Traffic shaping

We are a small WISP with approximately 600 clients on our network spread across 17 towers. We are currently running off of a 20Mb fiber pipe to the internet, but that is not our issue right now.

We are coming nowhere near our bandwidth limits, but recently we have come across a problem. Bit torrent traffic is killing the usability of the internet for our users. Our backhauls and AP’s are getting hit hard and we need to get this traffic under control.

Before we go drop alot of money on more AP’s and higher capacity backhauls, we would like to have a go with traffic shaping.

I would like to know your thoughts on different traffic shaping solutions.

I have been looking at different products, but none seem to be designed for this type of application, with the exemption of packeteer (Which would cost us as more than we would like to spent at the moment.)

Preferably we would like to use something open source. We have 20 or so brand new workstation computers in the warehouse that we could dedicate to this project, so I would prefer a software solution over a hardware one.

I greatly appreciate any insight on our problem.

A lot of people route to their towers, and QoS at the site. You feed the cluster into the router (or layer-3 switch)… most often a Microtik box, and choke it there. That way the p2p traffic never makes it onto the BH’s or the core. Pinching it at the tower confines all traffic to the local site.


If I had my way about things that is how I’d run things.

Consider http://www.untangle.com/

Smokeshow wrote:
Preferably we would like to use something open source. We have 20 or so brand new workstation computers in the warehouse that we could dedicate to this project, so I would prefer a software solution over a hardware one.


I would give a try to Zeroshell (http://www.zeroshell.net/eng/).
You can try the Live distro (based on Linux), it's very simple to configure Layer 7 filters to enforce QoS in transparent bridge mode.

Ciao
Massimo

Its the strangest thing, anytime someone uses bit torrent their speeds get reduced to 512/128…Doesn’t seem to have the same effect on the network if their upload is very limited.

Well, we have already made the needed modifications to our Fair Use Policy (Which according to our user contract can be changed at anytime with 60 days notice). It looks like we will more than likely be putting a device at each of our hub towers to do Layer-7 inspection of the traffic. Most users will find themselves unaffected, however the downloaders will be the ones affected (And we already know who they are). All our customers have been notified of the upcoming changes, so there should be no legality issues we have to worry about (unlike Comcast).

Anyway, I have been doing lots of research on this ove the past few days. I have played around smoothwall, but it was unable to run transparently. I have tried untangle, but it does not support L7 QoS. Mikrotik is a possibility, but I have a keen eye on Zeroshell, it looks very promising.

I greatly appreciate the suggestions thus far.

Took a look at Zeroshell, and I am going to give it a try.

We currently use low end Cisco’s at each of our towers to segment the network traffic, and have run into this situation also.

I am waiting for a new higher capacity flash card for a spare Soekris Net4501 I have, that was previously running Zebra on it to test Zeroshell out.

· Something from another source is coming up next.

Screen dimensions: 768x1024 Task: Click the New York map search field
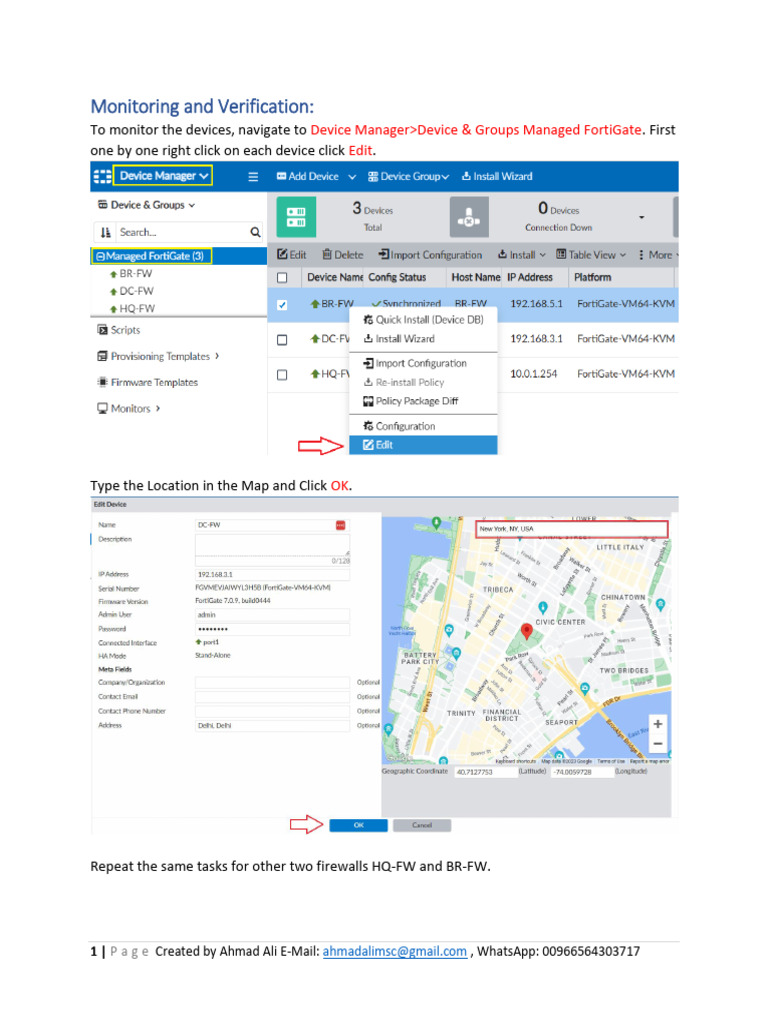[572, 528]
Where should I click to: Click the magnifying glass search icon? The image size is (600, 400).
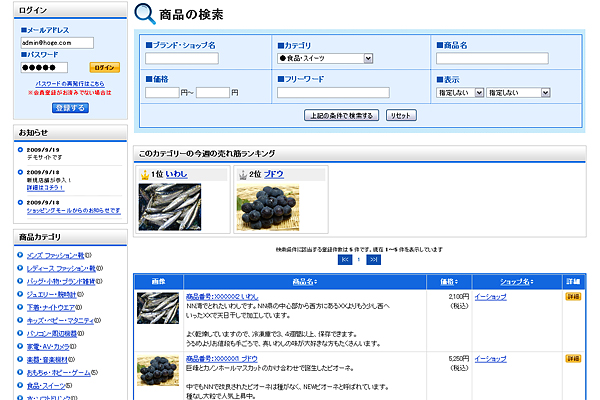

Will post more as I know more, but this seems to be a wonderful solution that will not hinder our exisitng infrastructure only add value to it.

Our biggest problem now is the Copyright Infringment emails that I am starting to get, it is a real chore to be able to turn those customers off.

–SDH

We started using Allot earlier this year and so far I have been more than happy with it. It’s not free though!

We give our VoIP calls dedicated badwidth per call and peer to peer gets one pipe with defined down and upload speeds to be shared by all.

Our traffic dropped by over 1/2 after implementation.

You might also look into pfsense.com. Much easier to configure the QOS as there is a very helpful wizard like interface. It is BSD based, and the current stable version won’t do shaping on a transparent bridge, but you can put one box at your head end and it will help on the whole network. Legitimate traffic (IOW not a DDOS attack) will only push as hard as it can get through at the slowest point, so you can shape at the top and the bottom will behave well.

We stated using a Netequalizer device at the core of our network a month or so ago.

It can be set to limit the number of connections each client can make. By limiting a customer to say 50 connections (25 down, 25 up) you can reduce the effect of Bittorrent on your network since the bittorrent client can no longer make hundreds of connections to hosts on the Internet. Customers will notice very sluggish performance if all their connections are in use. Tell them to turn off their bittorrent client or have them limit the number of connections the client is allowed to make.

You can also set a threshold limits on bandwidth. If the threshold of say 85% of your bandwidth is met Netequalizer will gently start to throttle back the customers it determines to be bandwidth hogs. It trys to keep the additional 25% of your bandwidth for short bursty type traffic such as web browsing, checking email, etc…

You can also create IP address and VLAN pools. So if you have a certain VLAN or IP subnet assigned to one particular site you can specify the bandwidth threshold values, etc for that site/VLAN without having to have a Netequalizer device at each tower.